### [Your task]
Scan the entries below and tally the lines that include "settings". Return nothing but the tally.

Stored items
Segment Open

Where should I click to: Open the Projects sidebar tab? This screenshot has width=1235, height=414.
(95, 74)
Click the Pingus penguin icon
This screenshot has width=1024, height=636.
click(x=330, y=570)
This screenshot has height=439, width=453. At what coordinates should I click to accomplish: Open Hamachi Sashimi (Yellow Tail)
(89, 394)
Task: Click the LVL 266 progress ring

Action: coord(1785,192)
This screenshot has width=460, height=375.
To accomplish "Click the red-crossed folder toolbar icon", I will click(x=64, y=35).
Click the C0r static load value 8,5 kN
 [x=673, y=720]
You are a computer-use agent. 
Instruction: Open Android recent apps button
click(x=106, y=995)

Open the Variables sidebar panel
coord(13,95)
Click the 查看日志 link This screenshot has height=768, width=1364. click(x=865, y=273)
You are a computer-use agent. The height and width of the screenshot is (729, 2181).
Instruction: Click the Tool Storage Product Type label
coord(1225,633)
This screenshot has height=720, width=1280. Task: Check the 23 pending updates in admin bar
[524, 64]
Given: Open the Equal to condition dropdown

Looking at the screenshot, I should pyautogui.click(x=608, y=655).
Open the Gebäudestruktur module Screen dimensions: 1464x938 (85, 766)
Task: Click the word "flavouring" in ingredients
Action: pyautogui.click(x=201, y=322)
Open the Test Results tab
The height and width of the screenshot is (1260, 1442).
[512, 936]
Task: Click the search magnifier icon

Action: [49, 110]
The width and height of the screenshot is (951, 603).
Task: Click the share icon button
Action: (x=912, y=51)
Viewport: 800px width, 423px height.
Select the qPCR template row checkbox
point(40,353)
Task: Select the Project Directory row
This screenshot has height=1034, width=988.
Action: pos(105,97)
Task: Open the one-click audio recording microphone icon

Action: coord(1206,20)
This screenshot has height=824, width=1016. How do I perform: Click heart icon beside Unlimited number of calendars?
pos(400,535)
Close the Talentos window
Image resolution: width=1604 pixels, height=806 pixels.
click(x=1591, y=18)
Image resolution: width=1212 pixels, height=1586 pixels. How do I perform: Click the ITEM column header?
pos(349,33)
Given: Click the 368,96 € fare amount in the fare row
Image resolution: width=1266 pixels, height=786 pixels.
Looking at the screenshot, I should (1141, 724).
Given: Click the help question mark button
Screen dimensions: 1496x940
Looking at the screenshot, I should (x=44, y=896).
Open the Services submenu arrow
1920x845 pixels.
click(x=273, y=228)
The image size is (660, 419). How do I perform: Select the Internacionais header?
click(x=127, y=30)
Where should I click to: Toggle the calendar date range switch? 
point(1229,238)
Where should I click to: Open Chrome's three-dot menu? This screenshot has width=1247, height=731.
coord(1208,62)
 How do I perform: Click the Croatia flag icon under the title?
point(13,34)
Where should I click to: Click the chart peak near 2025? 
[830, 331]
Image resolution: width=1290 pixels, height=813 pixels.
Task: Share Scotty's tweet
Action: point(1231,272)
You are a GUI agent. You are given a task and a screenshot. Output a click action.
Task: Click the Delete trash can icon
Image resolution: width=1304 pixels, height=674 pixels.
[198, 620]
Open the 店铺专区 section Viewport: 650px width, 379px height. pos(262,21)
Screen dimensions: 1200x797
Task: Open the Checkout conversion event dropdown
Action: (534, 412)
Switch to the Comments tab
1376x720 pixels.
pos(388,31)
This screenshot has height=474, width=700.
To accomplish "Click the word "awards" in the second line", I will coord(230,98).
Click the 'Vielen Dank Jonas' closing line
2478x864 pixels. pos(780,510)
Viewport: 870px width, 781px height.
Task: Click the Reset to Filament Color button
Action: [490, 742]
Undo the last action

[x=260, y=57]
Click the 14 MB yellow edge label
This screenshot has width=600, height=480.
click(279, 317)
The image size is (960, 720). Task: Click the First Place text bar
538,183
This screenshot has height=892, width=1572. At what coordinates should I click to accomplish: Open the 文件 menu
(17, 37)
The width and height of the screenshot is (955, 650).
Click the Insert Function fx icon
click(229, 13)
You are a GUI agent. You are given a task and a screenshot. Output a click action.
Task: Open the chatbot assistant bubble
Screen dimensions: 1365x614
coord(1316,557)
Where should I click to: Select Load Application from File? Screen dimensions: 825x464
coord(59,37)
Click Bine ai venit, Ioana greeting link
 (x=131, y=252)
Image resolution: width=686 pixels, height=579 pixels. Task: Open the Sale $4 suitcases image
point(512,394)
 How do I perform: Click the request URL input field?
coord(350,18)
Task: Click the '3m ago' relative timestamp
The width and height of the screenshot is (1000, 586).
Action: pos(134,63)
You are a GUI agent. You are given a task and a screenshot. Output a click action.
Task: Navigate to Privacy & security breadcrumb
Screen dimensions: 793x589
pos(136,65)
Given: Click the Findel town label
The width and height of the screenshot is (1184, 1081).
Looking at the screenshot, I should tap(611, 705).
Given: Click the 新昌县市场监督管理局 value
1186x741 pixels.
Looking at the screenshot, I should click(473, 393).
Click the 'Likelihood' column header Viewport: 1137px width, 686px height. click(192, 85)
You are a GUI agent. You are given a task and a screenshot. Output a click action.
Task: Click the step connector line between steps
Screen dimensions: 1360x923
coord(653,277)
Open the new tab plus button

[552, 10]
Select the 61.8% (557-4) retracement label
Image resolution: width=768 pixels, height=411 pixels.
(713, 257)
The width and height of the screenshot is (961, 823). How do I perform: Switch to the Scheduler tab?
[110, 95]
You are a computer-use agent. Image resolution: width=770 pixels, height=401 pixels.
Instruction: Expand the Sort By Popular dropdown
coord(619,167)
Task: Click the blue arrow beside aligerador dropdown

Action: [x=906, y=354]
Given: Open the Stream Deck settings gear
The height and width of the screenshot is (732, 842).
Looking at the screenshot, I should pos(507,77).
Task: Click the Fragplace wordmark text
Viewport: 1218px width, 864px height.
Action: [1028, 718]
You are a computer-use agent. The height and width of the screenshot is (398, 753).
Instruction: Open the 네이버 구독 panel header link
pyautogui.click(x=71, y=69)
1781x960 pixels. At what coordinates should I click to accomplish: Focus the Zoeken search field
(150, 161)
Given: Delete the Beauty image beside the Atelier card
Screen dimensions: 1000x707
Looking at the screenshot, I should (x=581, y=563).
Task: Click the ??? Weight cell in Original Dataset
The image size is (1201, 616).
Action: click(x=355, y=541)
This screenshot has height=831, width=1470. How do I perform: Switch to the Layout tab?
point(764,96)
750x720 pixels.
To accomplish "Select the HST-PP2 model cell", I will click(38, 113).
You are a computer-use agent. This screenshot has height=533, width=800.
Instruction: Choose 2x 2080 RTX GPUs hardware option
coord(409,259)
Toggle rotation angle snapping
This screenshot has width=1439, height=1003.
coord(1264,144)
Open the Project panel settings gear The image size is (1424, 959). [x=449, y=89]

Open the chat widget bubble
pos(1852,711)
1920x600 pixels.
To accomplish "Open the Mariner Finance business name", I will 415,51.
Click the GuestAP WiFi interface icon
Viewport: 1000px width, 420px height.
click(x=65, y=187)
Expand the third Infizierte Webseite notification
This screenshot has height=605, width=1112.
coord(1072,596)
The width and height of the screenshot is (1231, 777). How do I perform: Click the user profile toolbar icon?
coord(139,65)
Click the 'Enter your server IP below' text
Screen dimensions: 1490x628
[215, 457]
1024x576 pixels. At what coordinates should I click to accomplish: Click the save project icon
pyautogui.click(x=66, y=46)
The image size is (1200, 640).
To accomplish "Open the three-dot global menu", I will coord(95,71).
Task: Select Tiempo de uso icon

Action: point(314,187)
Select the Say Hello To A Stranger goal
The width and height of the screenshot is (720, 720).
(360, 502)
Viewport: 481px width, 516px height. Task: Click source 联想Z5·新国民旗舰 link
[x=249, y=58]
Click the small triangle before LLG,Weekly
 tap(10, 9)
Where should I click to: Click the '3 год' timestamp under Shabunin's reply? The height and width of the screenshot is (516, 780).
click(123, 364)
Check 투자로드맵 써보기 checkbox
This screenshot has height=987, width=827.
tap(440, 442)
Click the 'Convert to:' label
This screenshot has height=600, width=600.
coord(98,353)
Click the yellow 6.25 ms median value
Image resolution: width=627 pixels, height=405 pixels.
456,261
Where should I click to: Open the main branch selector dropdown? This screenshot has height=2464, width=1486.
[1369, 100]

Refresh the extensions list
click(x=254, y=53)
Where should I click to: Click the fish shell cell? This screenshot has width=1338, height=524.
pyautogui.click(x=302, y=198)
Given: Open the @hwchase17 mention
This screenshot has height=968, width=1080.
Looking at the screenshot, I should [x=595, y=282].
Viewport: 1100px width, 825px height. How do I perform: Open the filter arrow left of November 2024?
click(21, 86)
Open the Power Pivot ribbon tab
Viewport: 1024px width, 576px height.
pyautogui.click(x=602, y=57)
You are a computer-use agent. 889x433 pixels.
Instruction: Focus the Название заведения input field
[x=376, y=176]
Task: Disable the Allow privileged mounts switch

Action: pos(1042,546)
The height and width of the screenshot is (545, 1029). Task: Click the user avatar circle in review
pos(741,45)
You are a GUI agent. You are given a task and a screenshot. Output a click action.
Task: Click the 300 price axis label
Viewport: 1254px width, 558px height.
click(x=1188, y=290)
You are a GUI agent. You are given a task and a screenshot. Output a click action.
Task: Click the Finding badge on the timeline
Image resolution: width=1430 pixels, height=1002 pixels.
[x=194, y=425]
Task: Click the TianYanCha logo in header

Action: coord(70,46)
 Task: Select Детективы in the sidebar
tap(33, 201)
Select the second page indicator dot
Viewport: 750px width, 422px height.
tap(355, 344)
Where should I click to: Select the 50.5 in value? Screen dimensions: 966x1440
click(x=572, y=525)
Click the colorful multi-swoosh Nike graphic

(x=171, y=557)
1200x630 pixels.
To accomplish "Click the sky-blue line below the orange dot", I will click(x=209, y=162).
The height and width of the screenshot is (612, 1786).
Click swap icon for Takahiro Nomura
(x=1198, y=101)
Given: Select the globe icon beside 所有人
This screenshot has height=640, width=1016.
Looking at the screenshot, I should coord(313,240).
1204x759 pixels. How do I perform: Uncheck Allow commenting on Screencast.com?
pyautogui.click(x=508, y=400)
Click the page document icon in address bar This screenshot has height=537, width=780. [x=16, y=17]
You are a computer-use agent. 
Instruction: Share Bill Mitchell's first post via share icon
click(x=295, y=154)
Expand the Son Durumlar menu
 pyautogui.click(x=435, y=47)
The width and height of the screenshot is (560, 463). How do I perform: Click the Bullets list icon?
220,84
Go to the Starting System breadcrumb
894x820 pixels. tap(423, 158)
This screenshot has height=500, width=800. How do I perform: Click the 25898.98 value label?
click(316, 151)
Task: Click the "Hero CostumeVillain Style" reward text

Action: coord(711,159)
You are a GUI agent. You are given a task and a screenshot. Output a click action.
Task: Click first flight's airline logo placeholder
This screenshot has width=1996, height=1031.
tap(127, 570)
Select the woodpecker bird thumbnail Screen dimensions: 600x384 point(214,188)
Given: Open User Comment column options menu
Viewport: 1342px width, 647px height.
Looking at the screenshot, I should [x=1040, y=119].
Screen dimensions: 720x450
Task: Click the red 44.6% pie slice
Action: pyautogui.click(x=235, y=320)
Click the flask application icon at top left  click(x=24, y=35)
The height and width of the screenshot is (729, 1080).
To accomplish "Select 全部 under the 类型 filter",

Segment Closed

### [Problem solution]
2